### [PROBLEM TO WORK ON]
Exactly and only the lines from the one with "The image size is (464, 448)." through the end of the listing are to be transcribed, both ends included.

------ INPUT

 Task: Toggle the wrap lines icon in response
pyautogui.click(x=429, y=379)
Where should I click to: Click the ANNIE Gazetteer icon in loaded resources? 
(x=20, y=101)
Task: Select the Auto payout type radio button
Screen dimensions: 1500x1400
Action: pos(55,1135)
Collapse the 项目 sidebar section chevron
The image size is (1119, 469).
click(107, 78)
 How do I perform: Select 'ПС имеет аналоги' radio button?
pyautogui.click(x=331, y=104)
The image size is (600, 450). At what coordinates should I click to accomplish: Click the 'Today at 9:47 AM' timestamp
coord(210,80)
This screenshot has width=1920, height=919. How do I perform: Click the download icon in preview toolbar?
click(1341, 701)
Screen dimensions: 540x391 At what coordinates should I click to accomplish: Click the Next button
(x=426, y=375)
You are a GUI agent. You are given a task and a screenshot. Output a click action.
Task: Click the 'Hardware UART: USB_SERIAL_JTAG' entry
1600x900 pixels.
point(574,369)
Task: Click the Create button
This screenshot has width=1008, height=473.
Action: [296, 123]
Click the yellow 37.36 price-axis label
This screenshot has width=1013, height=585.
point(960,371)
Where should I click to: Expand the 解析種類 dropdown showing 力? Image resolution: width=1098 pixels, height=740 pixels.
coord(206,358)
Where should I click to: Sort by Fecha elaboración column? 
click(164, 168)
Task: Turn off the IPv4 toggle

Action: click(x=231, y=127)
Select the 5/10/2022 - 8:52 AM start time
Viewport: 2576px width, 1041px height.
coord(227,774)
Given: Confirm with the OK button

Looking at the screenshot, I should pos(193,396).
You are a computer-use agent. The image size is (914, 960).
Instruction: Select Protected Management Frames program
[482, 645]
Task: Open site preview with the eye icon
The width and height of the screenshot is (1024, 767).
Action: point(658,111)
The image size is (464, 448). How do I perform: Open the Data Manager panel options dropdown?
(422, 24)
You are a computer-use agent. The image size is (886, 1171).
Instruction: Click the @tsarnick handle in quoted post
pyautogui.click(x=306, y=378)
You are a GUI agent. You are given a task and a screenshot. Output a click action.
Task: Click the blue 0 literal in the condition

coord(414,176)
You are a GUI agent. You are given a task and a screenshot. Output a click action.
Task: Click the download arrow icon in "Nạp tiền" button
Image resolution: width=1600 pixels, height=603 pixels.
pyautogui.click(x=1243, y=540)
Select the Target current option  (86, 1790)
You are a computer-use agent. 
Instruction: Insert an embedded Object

------------

### [RESULT FOR THIS TASK]
The image size is (464, 448). How do I perform: Open the Data Manager panel options dropdown?
(422, 24)
You are a computer-use agent. The image size is (886, 1171).
Instruction: Click the @tsarnick handle in quoted post
pyautogui.click(x=306, y=378)
You are a GUI agent. You are given a task and a screenshot. Output a click action.
Task: Click the blue 0 literal in the condition

coord(414,176)
You are a GUI agent. You are given a task and a screenshot. Output a click action.
Task: Click the download arrow icon in "Nạp tiền" button
Image resolution: width=1600 pixels, height=603 pixels.
pyautogui.click(x=1243, y=540)
Select the Target current option  (86, 1790)
You are a computer-use agent. 
Instruction: Insert an embedded Object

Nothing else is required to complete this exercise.